Begin at the line containing "Instruction: Click the 创建时间 column menu icon" in the data below and go on through the line containing "Task: Like the", repeating each line exactly; include both ends and no other line.

### EXTRACTED INFORMATION
★ ★ ★ ★

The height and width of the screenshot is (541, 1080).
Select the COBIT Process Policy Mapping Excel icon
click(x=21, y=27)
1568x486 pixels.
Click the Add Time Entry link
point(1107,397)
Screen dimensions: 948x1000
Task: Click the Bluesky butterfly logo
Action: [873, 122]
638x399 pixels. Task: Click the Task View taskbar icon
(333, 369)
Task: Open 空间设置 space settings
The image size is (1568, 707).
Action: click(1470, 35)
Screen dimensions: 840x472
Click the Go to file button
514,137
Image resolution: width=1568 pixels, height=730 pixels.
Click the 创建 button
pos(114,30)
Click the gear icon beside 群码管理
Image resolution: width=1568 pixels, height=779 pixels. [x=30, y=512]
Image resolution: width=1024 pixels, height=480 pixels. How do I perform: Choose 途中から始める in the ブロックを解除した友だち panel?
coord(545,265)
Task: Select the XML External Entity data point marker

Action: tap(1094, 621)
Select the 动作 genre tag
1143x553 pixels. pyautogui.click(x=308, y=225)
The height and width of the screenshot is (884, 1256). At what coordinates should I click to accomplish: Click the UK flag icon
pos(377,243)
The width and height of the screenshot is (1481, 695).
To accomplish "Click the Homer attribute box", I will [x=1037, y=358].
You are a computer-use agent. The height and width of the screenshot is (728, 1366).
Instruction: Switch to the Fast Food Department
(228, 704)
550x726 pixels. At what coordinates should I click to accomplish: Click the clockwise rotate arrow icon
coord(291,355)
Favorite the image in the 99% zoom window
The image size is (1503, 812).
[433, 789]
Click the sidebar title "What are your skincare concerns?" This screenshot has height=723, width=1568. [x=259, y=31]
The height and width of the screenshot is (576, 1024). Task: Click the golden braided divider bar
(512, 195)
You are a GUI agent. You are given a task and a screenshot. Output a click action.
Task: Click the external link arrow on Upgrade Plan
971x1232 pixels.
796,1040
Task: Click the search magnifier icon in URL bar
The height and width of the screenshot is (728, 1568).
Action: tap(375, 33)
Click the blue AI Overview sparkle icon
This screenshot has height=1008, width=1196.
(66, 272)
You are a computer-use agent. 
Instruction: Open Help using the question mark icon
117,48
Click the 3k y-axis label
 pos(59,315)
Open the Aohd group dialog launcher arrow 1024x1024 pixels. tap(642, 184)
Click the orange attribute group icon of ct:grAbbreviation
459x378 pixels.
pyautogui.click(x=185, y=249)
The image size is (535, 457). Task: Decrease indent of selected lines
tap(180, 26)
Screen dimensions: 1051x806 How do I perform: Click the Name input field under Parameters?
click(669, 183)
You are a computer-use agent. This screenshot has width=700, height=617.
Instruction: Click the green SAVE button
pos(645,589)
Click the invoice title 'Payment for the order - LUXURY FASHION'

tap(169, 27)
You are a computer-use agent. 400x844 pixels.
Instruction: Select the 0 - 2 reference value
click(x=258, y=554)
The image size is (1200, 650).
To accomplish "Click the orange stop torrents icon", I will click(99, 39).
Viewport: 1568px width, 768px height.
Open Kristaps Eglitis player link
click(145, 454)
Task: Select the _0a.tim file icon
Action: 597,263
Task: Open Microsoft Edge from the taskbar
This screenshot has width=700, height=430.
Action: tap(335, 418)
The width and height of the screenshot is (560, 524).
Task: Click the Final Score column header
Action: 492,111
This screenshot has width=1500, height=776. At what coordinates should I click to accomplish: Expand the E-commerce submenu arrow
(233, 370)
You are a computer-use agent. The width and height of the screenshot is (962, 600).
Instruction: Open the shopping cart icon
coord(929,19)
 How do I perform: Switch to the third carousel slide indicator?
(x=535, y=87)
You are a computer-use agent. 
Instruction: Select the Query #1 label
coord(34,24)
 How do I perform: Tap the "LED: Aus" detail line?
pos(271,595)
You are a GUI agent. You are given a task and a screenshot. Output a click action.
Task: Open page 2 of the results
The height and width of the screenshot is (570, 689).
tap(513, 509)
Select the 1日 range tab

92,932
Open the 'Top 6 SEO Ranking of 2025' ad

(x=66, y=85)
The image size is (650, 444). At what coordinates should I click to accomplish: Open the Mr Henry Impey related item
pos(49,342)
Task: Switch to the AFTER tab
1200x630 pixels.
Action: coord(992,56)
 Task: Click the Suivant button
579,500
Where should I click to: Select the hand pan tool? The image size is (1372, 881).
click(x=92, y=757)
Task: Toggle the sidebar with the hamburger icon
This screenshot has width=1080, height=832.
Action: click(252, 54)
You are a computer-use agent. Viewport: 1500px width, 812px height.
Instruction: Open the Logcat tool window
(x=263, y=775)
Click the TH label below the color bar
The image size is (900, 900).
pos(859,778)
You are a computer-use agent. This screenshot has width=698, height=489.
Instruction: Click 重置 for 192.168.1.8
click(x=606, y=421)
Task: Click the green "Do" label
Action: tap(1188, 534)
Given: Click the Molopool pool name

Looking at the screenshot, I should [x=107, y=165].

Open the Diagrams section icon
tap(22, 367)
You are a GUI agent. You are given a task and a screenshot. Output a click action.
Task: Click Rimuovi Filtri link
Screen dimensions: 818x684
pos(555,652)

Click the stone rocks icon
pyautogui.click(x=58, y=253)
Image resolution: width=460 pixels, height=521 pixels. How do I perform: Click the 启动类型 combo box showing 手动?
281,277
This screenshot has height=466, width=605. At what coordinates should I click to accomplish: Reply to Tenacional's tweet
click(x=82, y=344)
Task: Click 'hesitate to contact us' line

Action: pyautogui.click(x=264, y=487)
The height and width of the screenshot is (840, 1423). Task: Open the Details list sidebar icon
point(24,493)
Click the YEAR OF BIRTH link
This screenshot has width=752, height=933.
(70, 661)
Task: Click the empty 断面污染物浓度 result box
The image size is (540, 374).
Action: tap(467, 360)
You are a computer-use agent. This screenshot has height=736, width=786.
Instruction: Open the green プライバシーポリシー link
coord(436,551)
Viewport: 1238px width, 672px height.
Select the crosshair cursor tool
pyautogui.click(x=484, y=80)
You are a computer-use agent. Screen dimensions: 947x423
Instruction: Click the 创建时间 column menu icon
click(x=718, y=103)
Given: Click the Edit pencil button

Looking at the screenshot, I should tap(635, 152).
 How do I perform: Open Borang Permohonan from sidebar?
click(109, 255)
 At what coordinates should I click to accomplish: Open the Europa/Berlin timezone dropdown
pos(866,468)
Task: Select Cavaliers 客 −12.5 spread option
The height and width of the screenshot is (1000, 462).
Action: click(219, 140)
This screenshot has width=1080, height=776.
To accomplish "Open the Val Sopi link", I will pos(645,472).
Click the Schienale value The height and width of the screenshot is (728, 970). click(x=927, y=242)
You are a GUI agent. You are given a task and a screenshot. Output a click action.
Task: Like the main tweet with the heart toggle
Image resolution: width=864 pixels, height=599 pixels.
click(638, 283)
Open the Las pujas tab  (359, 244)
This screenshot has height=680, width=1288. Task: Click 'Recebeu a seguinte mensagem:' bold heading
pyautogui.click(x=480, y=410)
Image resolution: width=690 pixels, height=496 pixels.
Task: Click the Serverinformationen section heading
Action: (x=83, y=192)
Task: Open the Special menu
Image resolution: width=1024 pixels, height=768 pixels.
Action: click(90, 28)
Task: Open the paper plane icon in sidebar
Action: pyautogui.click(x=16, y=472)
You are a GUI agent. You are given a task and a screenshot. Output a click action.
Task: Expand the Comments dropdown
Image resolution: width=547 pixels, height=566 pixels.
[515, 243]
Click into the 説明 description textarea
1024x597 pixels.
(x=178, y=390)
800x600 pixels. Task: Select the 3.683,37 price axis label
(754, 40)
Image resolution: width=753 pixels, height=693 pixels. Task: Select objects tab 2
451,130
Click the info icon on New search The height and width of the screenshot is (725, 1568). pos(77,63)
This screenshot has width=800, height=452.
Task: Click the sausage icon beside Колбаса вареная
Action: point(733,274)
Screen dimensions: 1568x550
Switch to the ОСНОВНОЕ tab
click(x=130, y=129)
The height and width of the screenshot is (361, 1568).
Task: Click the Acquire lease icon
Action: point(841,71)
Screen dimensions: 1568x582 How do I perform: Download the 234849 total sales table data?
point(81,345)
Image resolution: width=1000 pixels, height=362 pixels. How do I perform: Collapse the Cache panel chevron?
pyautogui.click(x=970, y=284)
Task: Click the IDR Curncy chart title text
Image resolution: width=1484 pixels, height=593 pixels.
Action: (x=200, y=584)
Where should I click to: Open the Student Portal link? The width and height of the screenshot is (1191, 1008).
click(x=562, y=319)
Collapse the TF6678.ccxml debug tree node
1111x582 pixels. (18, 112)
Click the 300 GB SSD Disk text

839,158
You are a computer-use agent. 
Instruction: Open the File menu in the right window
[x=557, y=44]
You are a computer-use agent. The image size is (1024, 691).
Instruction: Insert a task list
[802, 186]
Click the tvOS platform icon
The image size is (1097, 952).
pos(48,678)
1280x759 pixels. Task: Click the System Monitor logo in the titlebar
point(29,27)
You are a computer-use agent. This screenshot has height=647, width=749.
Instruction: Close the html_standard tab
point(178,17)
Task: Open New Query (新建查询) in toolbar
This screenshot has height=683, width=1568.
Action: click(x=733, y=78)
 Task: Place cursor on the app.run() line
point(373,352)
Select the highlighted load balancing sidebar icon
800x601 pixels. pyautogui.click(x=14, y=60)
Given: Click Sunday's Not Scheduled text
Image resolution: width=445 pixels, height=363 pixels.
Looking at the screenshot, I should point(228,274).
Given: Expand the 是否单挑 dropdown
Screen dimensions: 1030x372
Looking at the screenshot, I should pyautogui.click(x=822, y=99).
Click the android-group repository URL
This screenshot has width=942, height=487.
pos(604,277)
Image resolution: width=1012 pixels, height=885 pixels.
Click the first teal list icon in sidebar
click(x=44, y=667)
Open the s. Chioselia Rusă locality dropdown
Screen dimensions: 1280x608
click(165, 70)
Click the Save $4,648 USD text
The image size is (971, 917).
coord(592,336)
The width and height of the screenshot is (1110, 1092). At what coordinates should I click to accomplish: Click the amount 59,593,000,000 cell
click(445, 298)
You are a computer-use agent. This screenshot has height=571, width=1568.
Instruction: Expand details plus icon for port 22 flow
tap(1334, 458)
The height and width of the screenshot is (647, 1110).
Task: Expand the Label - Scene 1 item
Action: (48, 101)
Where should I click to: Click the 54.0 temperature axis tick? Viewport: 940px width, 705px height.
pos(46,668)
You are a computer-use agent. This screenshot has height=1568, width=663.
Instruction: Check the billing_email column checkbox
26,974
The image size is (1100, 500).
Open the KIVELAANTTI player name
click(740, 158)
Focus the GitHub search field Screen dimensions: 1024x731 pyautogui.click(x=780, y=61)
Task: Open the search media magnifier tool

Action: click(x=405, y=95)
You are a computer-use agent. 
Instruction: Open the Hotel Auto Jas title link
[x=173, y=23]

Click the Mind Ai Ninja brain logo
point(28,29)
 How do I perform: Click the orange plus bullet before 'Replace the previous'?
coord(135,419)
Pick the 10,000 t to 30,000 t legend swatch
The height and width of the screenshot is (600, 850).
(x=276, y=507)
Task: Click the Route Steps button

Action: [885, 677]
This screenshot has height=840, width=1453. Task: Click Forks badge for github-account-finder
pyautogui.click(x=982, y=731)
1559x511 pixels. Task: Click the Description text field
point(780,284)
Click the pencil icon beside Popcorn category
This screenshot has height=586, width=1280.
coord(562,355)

★ ★ ★ ★

### THE COMPLETED TASK
Instruction: Click the 创建时间 column menu icon
click(x=718, y=103)
Given: Click the Edit pencil button

Looking at the screenshot, I should tap(635, 152).
 How do I perform: Open Borang Permohonan from sidebar?
click(109, 255)
 At what coordinates should I click to accomplish: Open the Europa/Berlin timezone dropdown
pos(866,468)
Task: Select Cavaliers 客 −12.5 spread option
The height and width of the screenshot is (1000, 462).
Action: click(219, 140)
This screenshot has width=1080, height=776.
To accomplish "Open the Val Sopi link", I will pos(645,472).
Click the Schienale value The height and width of the screenshot is (728, 970). click(x=927, y=242)
You are a GUI agent. You are given a task and a screenshot. Output a click action.
Task: Like the main tweet with the heart toggle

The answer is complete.